The patient with cirrhosis presents a whole series of edemigenous factors that have been the result of study and research and for which there are still no news of extreme certainty. What is certain is that in the cirrhotic there is a subversion of the entero-hepatic circle with an increase in the pressure of the portal system due to the altered histology of the hepatic microcirculation, which, as we know, is mainly represented by the portal circle and its branches. the hepatic artery contributes only partially to this circle. The obstacle to blood flow through the hepatic filter is responsible, as it were, for a chronic oozing of the liquid that collects in the abdominal cavity. Also in this case, the low volemia, ie the lack of circulating liquids, is responsible for the activation of the renin-angiotensin-aldosterone system, with sodium and water retention, also due to the increase in ADH. The treatment of the hepatopatient becomes very difficult, since the hepatologist is fought by the right dosage of loop diuretic therapy, by the anti-ddosterones, by the low arterial pressure, by the hypoalbuminemia.
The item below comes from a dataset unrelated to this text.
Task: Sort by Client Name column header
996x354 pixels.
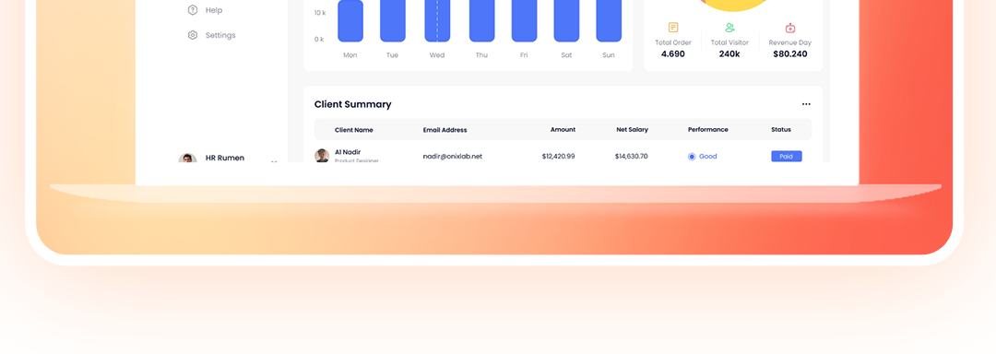Action: tap(354, 129)
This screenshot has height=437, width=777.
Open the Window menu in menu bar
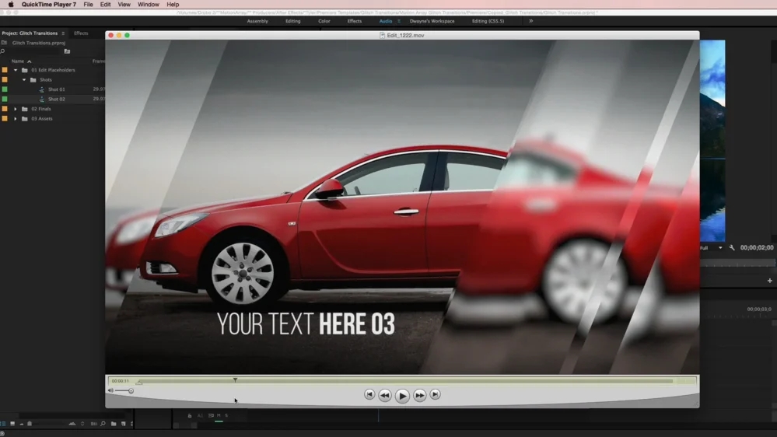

These are all factors that hinder the treatment that sometimes, if you exaggerate with the dosage of loop diuretics, leads to portosystemic encephalopathy.

c) nephropathy with nephrotic syndrome and glomerulonephritis.

The patient may have fever, malaise and headache, hypertension and haematuria, proteinuria as signs of damage to the glomerular filter of the kidney. This results in a reduction in the glomerular filtration rate with sodium retention.

The patient will be edematous, first in the face and periorbital, then the edema will go to the lower limbs and, finally, will be generalized as anasarca state with pleural effusions and therefore pericardial and even accumulation in the abdominal cavity (hydrothorax and ascites)

 d) states of anemia

e) m. thromboembolic and tromflebite or peripheral venous insufficiency

f) in traumas, fractures and burns due to damage to the microcirculation and lymphatic circuit

g) under conditions of surgical lymphoedema, for example after demolition surgery

h) iatrogenic edema from drugs, for example estrogen, testosterone, corticosteroids, etc.

i) conditions of hypothyroidism with mixedema, ie hard edema not improntabile, therefore without the sign of the fovea.

j) Severe hypertension, although it is rare for severe hypertension to cause peripheral edema

k) menstrual cycle with water retention near menstruation and mammary edema

l) states of hypoalbuminemia, for example in the cirrhotic and in the nephropathy that loses albumine with the glomerular filter.

In this case the colloid-osmotic pressure exerted by the albumin is reduced and, therefore, the liquids are not recalled in the circle. With similar mechanisms as described, hypovolaemia ultimately causes sodium and water retention, aggravating the state of edema.